• [Excerpted records]:
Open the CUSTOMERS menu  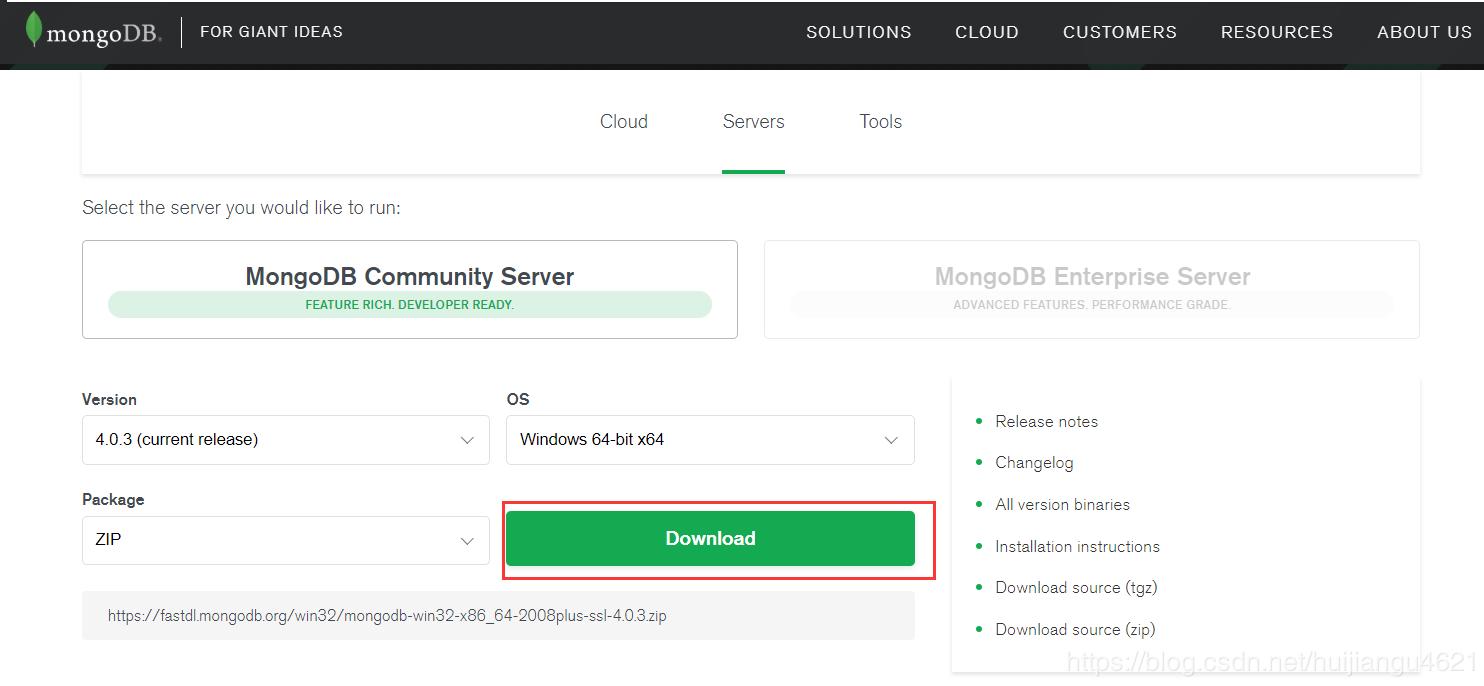1119,31
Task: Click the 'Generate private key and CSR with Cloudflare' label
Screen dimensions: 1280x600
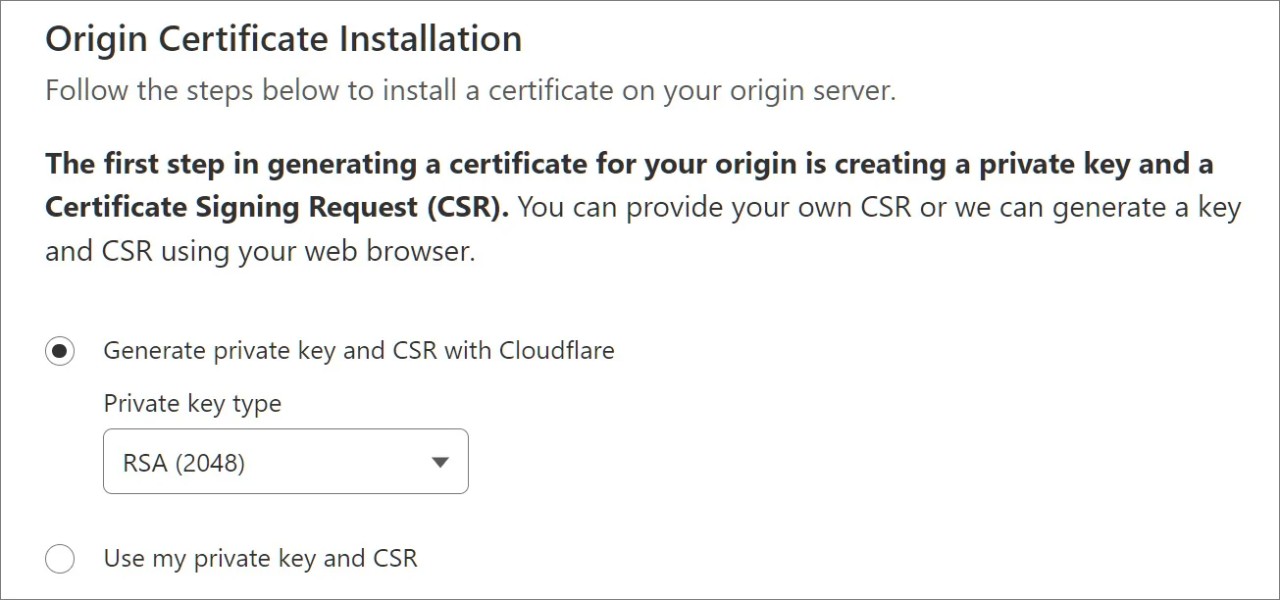Action: tap(358, 351)
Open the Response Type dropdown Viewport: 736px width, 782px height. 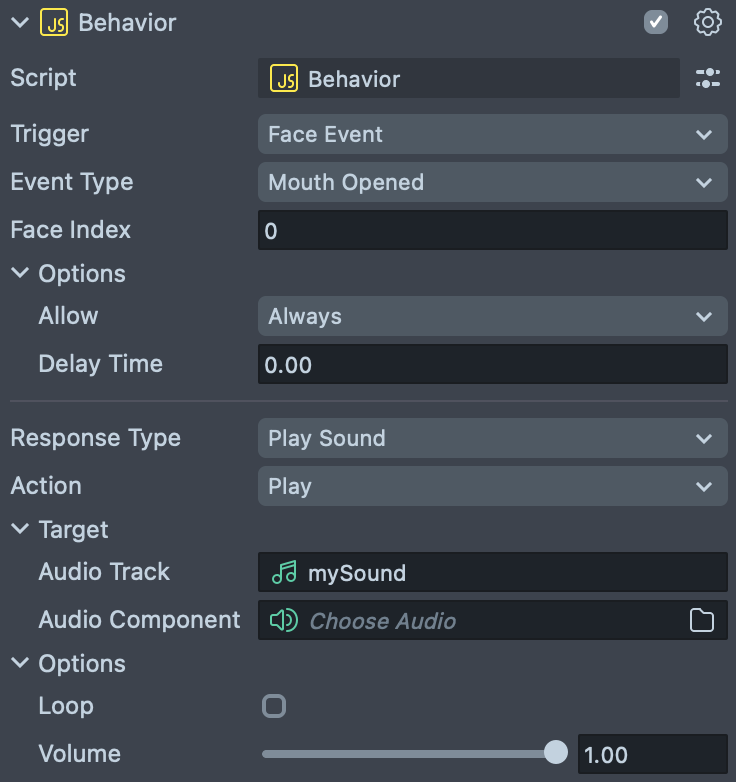tap(492, 438)
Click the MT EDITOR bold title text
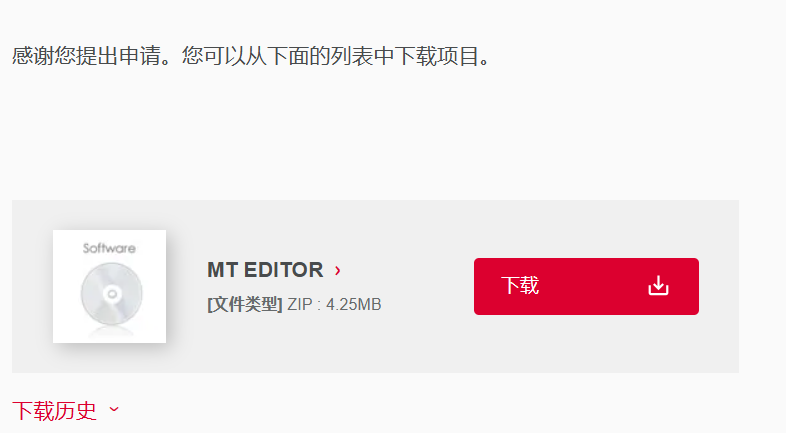 (265, 270)
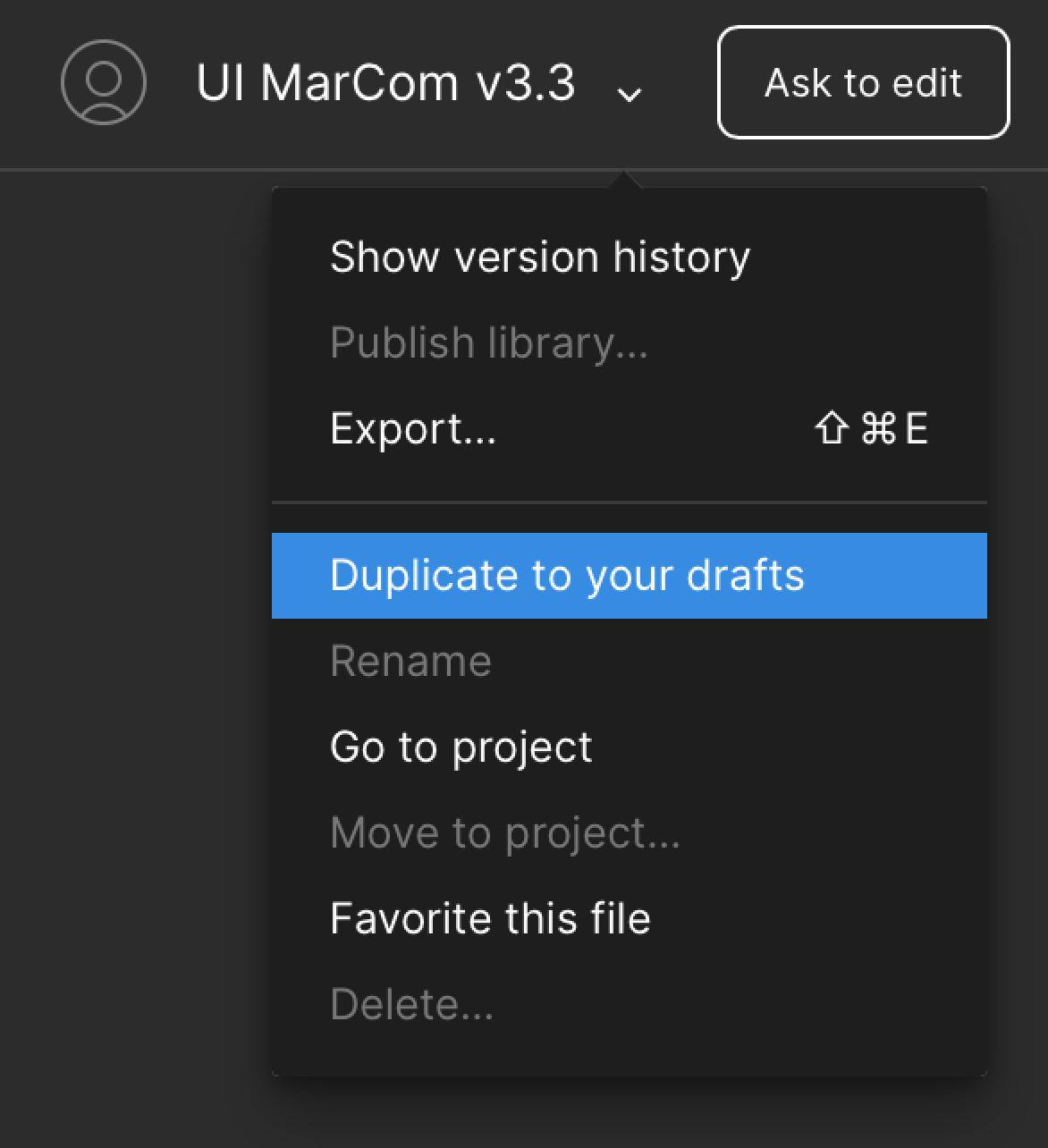The height and width of the screenshot is (1148, 1048).
Task: Click the "Delete..." menu option
Action: tap(411, 1004)

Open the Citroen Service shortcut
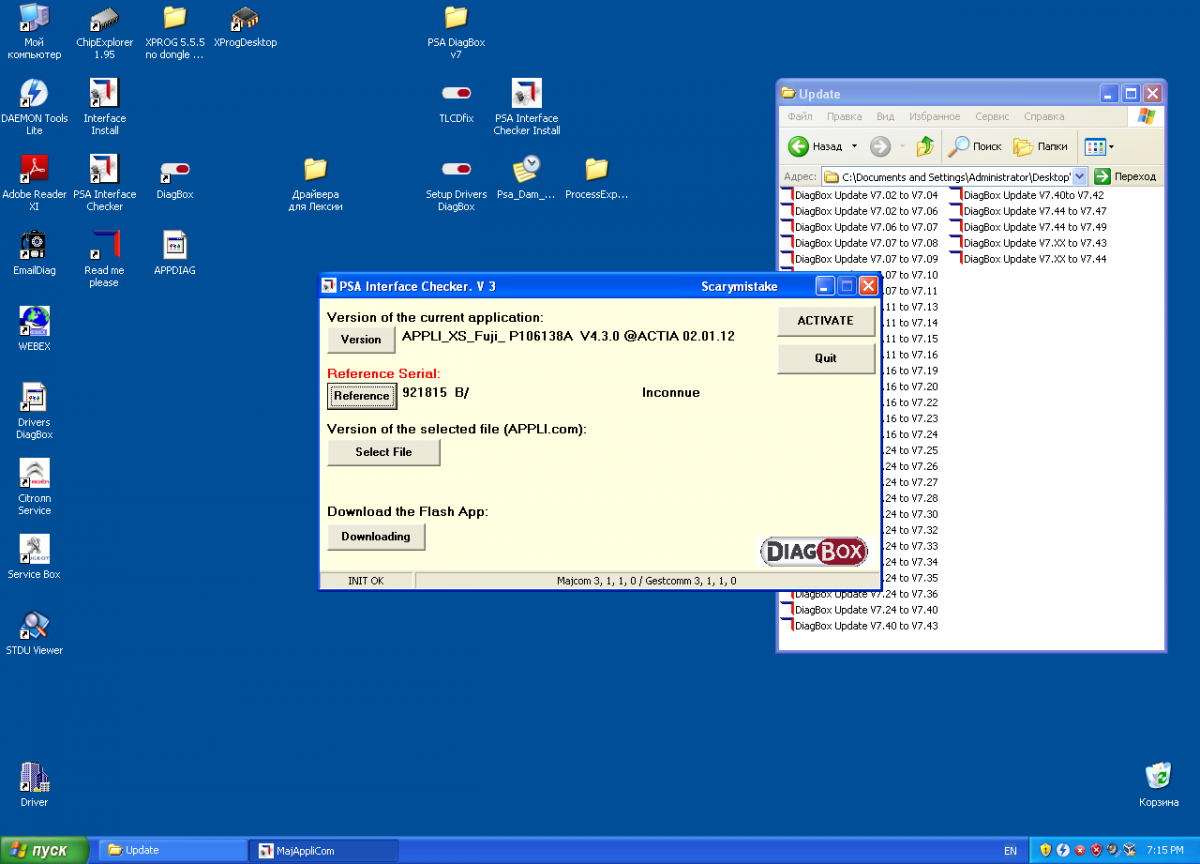pyautogui.click(x=34, y=474)
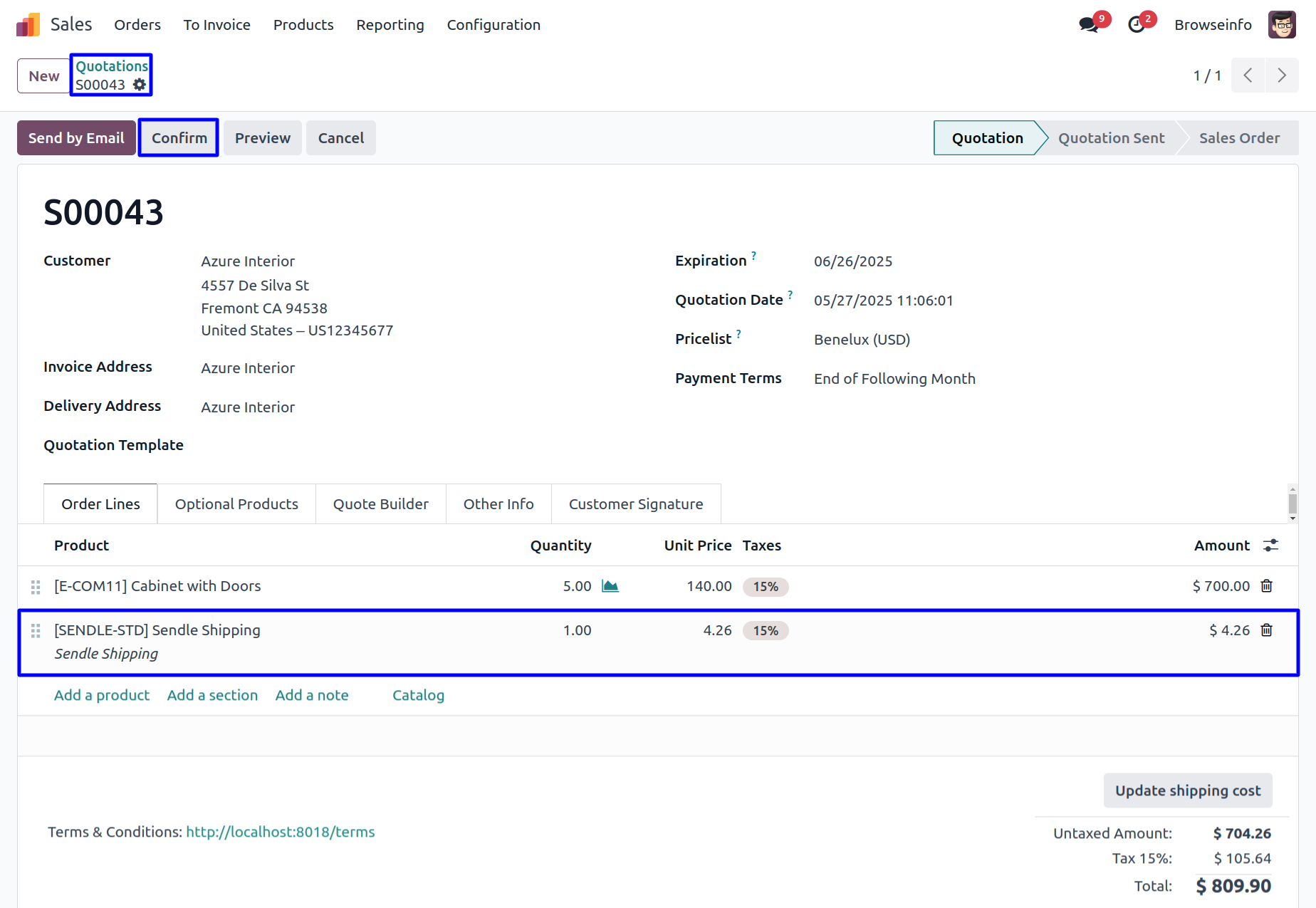Open column settings icon next to Amount
This screenshot has height=908, width=1316.
[x=1270, y=546]
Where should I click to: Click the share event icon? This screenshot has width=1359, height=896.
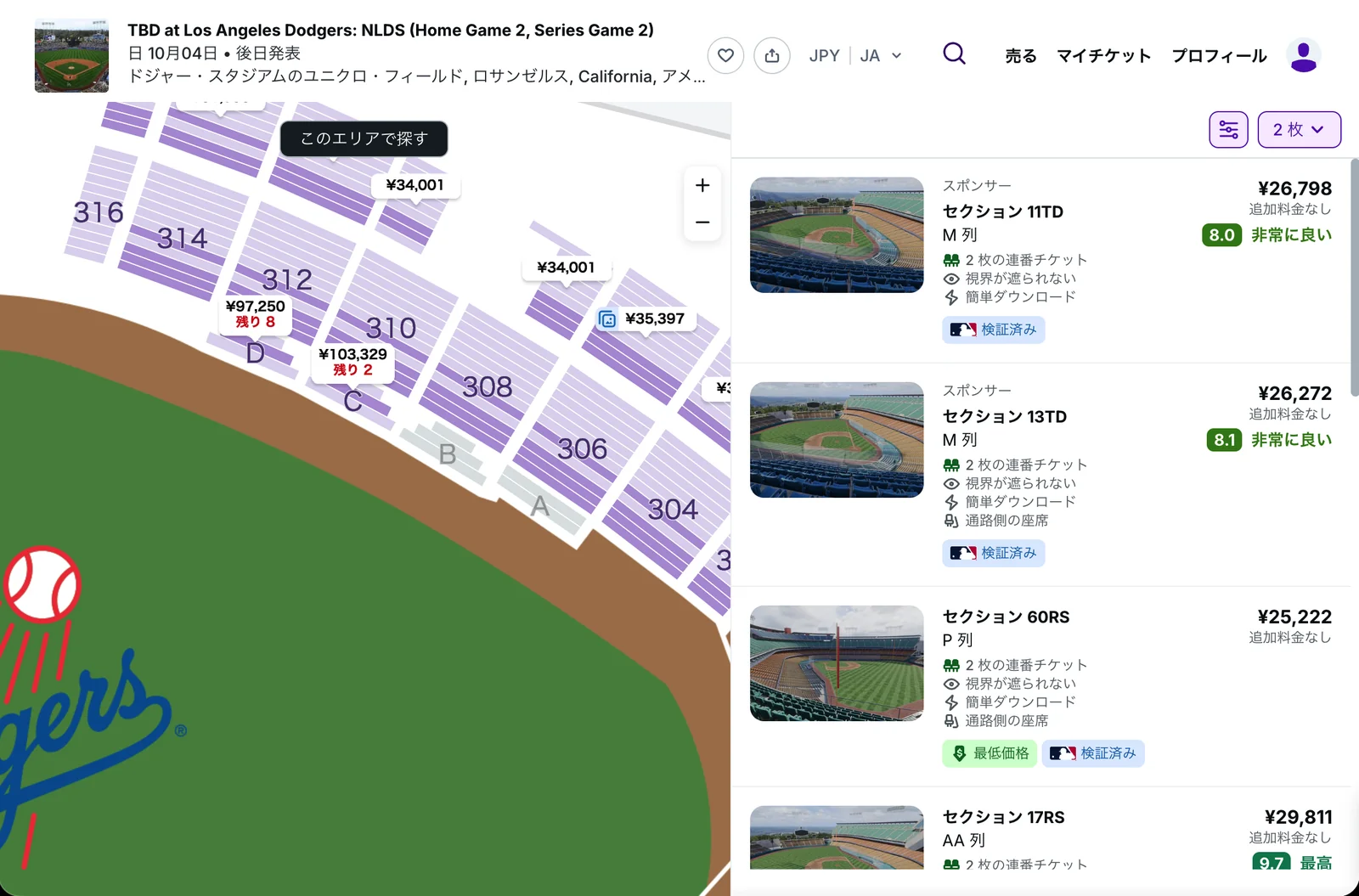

• [Problem]: Nothing but the lines from the one with "Open the Citroen Service shortcut" through the last line of the records should appear in your answer, each exactly as written and without pictures.

• [Task answer]:
Open the Citroen Service shortcut
pyautogui.click(x=34, y=474)
Open column settings icon next to Amount
This screenshot has height=908, width=1316.
[x=1270, y=546]
Where should I click to: Click the share event icon? This screenshot has width=1359, height=896.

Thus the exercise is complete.